In 2010, I resigned from my teaching position in the DOE and enrolled in the Institute of Integrative Nutrition to earn a certification as a holistic health counselor. I didn’t realize at the time how much I wanted to be a counselor and help empower others to change their lives for good.
My education equipped me with extensive knowledge in holistic nutrition, health coaching, and the importance of preventive care. I learned how to be supportive and really listen to a person’s whole story in order to help facilitate their healing process. I recognized that we all have a story of who we are and how that view helps shape the way we see ourselves in the world. Through my health coaching education I began to see people from a holistic perspective and how the mind, body and spirit are all connected. I believe this, along with our environment, the people in our lives and how we are raised can help determine our capacity for resilience and how we live our lives.
In 2011, I found my own company, Cultivate Nourishment LLC to provide health and wellness counseling to individuals interested in breaking free from emotional eating and learning to live in a body they love. I provided individualized programs that include education on nutrition and self care, as well as reducing stress and anxiety. My counseling program taught people how to tune in with their own bodies so that they can empower themselves to make healthy decisions.
It was at this point in my life that I realized that I wanted to be a psychotherapist.

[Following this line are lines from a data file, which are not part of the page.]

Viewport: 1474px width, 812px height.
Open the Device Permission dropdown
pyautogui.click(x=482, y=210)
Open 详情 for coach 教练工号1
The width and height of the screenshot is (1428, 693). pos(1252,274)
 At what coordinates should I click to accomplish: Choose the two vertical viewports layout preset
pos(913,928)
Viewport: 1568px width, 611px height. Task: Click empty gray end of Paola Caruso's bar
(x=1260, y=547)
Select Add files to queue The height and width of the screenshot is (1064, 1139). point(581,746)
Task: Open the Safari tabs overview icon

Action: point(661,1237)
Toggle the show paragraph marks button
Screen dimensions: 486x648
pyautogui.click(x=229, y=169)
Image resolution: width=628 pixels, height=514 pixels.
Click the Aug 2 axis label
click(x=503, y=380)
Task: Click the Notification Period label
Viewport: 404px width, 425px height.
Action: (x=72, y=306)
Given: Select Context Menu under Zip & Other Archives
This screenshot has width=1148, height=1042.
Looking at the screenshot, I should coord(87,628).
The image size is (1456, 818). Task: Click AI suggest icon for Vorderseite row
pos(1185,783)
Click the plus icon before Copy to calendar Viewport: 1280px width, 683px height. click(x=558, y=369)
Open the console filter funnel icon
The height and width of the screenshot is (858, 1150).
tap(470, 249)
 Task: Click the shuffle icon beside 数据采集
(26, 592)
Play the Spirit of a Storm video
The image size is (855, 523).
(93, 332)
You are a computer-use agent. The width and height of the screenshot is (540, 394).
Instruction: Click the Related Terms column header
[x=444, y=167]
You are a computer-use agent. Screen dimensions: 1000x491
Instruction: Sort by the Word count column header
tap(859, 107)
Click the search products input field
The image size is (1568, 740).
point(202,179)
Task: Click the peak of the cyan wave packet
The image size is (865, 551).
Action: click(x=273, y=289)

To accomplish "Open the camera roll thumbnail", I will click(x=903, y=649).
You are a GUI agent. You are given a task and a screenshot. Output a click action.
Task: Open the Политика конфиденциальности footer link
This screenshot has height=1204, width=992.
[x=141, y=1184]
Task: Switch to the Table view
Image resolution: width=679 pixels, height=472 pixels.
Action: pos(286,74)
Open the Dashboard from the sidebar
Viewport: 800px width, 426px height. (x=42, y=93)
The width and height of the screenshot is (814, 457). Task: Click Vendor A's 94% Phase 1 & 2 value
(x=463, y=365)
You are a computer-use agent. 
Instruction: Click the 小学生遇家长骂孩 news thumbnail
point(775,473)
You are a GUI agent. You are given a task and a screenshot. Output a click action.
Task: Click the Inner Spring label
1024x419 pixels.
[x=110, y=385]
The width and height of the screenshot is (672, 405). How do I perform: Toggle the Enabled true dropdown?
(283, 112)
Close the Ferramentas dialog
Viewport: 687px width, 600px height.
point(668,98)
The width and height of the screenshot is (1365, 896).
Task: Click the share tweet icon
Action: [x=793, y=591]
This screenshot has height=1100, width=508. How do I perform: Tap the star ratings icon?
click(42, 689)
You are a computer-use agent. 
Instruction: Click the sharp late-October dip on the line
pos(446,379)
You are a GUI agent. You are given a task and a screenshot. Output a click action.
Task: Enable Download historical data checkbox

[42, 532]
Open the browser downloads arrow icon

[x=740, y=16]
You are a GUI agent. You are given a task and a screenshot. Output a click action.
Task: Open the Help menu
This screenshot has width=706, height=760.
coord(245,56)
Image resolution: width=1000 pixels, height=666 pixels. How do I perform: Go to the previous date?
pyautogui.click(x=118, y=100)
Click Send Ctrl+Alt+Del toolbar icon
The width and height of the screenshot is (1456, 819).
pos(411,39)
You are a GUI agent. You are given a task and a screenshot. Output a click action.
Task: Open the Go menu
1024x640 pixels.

I began to recognize my own capacity for healing and knew that I could use that to help others. After developing extreme self-awareness and tapping into my strengths, I discovered that social work was the right path for me.
In August 2016 I graduated with honors from Fordham’s University School of Social Service with a Masters of Social work. I gained tremendous experience in the field working as a social work intern and volunteer counselor in a variety of areas including, counseling adolescents and their families, working with adults experiencing interpersonal conflicts, anxiety, depression and hoarding. I also have practice working with older adults as well as in the field of substance abuse.
Over the last few years I have learned how important it is to use a holistic viewpoint when working with clients. The individual does not survive alone, but rather through their interaction with various systems in their life. I believe it is imperative to draw out the client’s strengths and help them identify their resources and natural coping abilities. This is in my opinion the true essence of social work counseling.
Due to my life experiences and professional journey as a teacher and holistic health counselor I know I can be of service to others. As I continue to learn more about the social work profession and how to be an effective counselor I am confident that I can use my innate capacity of being empathetic and tap into client’s strengths in order to help them get unstuck in their lives.